Si always hits me hard when this happens as memories i don't consciously revisit are vividly experienced this way in an almost uncontrollable sense.
I kind of do the same thing. If I see one of those carousels hanging above a baby bed, spinning and playing music, I get this taste in my mouth. I know it sounds odd but it comes on so strong. Si works on me hardcore at times. I have a tendency to intensely remember how I thought when I was a child. If anything, that gives me hope. I feel nothing but positive feelings from it.

Se is a whole other deal though. :<
 
Yeah when I see an apple I start thinking about how the apple could be used in a scene in a movie or something like that.


I dunno doing that sort just looking at it sort of thing would be extremely uncomfortable to me.

And how does that sort of thing extend to analyzing ideas do you think? Thats what I really want to know.

When I see an apple, I think of the apple of Genesis, and how it represents choice and free will. It would take extreme mental gymnastics for me to think "That. Is. An. Apple."
 
Don't understand either. I'm only aware of the weather outside 8 hours later, when contemplating writing about it in my journal. Luckily, I have a good memory. My actual life takes place about 4-6 hours after the events in it happened. If my mind didn't digest it, it didn't happen yet.

It happens just the same with me. I don't how to explain it well but it's like I don't live the thing in the moment I only perceive what happened a long time later when I'm analyzing everything that happened. It's weird compared to other people. I tried to explain it to my INFP friend but she didn't get it. Good to know someone lives like this too.
 
So after reading this is it accurate to sum it up like this: "using Se is like not being so damn oblivious as to what's going on around you"?

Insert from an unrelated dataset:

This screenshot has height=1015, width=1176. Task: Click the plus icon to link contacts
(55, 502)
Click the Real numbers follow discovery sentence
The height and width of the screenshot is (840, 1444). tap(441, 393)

EDIT: So basically what was said about the apple, the Se would go "oh, an apple" and then the Ni replies "huh, wait, what apple!?...oh".
 
"huh, wait, what apple!?...oh."

Sounds about right. I said almost the exact same sentence the other day only instead of apple I said envelope.
 
Once Upon A Time There Was An Apple.

When I see an apple, I closely inspect it see if a worm is living in it.
If I am hungry, and it has a worm in it, I eat all around the worm and try not to disturb the worm.
Then I find a secluded spot in which to leave what remains of the apple, containing the undisturbed worm, to continue believing that titanic forces are not at work around it, that are seriously threatening to it.
I walk away from the apple and the worm.
I forget about it, until now.

The End.
 
Your point about Si and recall in terms of physics and such was interesting. My dad is ISTJ and he's a physicist. Si is probably one of his strogner functions.
 
Se = touch it, taste it, smell it, hear it, see it.
 
I can't remember NOT using it, I have nothing to compare it to.

It's like when you see an apple and you think "that's an apple" and then you walk away.

Nice. NICE!

I'm interesed as well, because as many of you know, my Si, and Se are like non-exsistant.

Spill the beans Q, what's your secret! :spider:

But Si is ur second strongest trait.

I'm kinda weird and spacey. My Si and Se are almost non-existent. It's like nothing around me is really real. Thoughts ideas notions, those are more real to me. I see an apple and I hardly acknowledge its existence.